Notwithstanding anything to the contrary herein, this Section 11(b) shall
not apply to the following (1) the granting of warrants to employees, officers,
directors or consultants of the Company pursuant to any stock option plan or
other written compensatory agreement, or (2) the issuance of warrants in
connection with acquisitions, joint ventures, arrangements related to the
Company’s operations and strategic relationships, or other strategic
investments, the primary purpose of which is not to raise capital.
(ii) Minimum
Adjustment of Exercise Price. No
adjustment of the Exercise Price shall be made in an amount of less than 1% of
the Exercise Price in effect at the time such adjustment is otherwise required
to be made, but any such lesser adjustment shall be carried forward and shall be
made at the time and together with the next subsequent adjustment which,
together with any adjustments so carried forward, shall amount to not less than
1% of such Exercise Price.
12. Reorganization,
Reclassification, Merger, Consolidation or Disposition of
Assets.
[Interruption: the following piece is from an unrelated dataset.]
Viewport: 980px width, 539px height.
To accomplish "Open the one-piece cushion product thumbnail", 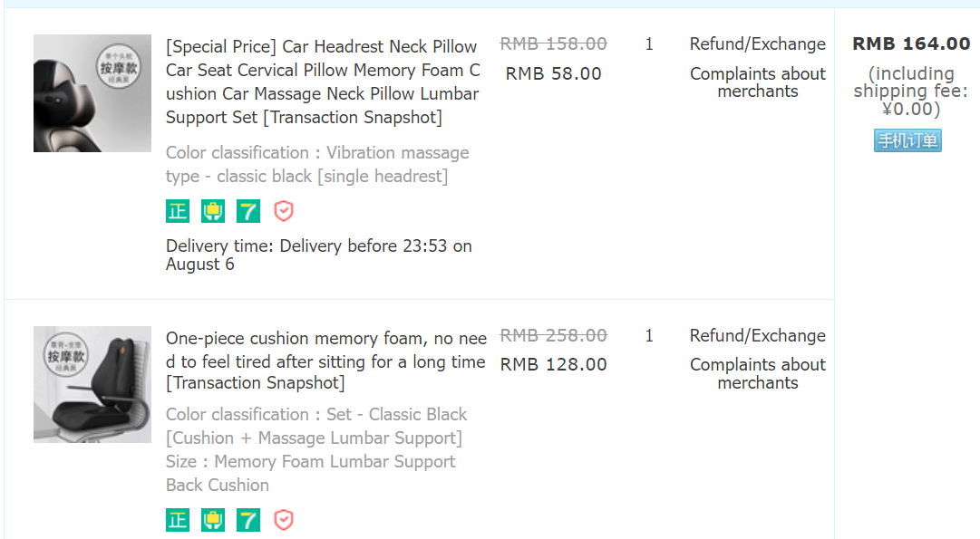I will (92, 384).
In case
the Company shall reorganize its capital, reclassify its capital stock (other
than as set forth in Section 11), consolidate or merge with or into another
corporation (where the Company is not the surviving corporation or where there
is a change in or distribution with respect to any class of common stock of the
Company), or sell, transfer or otherwise dispose of all or substantially all its
property, assets or business to another corporation and, pursuant to the terms
of such reorganization, reclassification, merger, consolidation or disposition
of assets, shares of common stock of the successor or acquiring corporation, or
any cash, shares of stock or other securities or property of any nature
whatsoever (including warrants or other subscription or purchase rights) in
addition to or in lieu of common stock of the successor or acquiring corporation
(“Other
Property”), are
to be received by or distributed to the holders of Common Stock of the Company,
then the Holder shall have the right thereafter to receive, upon exercise of
this Warrant, the number of shares of Common Stock of the successor or acquiring
corporation or of the Company, if it is the surviving corporation, and Other
Property receivable upon or as a result of such reorganization,
reclassification, merger, consolidation or disposition of assets by a Holder of
the number of shares of Common Stock for which this Warrant is exercisable
immediately prior to such event. In case of any such reorganization,
reclassification, merger, consolidation or disposition of assets, the successor
or acquiring corporation (if other than the Company) shall expressly assume the
due and punctual observance and performance of each and every covenant and
condition of this Warrant to be performed and observed by the Company and all
the obligations and liabilities hereunder, subject to such modifications as may
be deemed appropriate (as determined in good faith by resolution of the Board of
Directors of the Company) in order to provide for adjustments of Warrant Shares
for which this Warrant is exercisable which shall be as nearly equivalent as
practicable to the adjustments provided for in this Section 12. For
purposes of this Section 12,
“common
stock of the successor or acquiring corporation” shall
include stock of such corporation of any class which is not preferred as to
dividends or assets over any other class of stock of such corporation and which
is not subject to redemption and shall also include any evidences of
indebtedness, shares of stock or other securities which are convertible into or
exchangeable for any such stock, either immediately or upon the arrival of a
specified date or the happening of a specified event and any warrants or other
rights to subscribe for or purchase any such stock. The foregoing provisions of
this Section 12 shall
similarly apply to successive reorganizations, reclassifications, mergers,
consolidations or disposition of assets.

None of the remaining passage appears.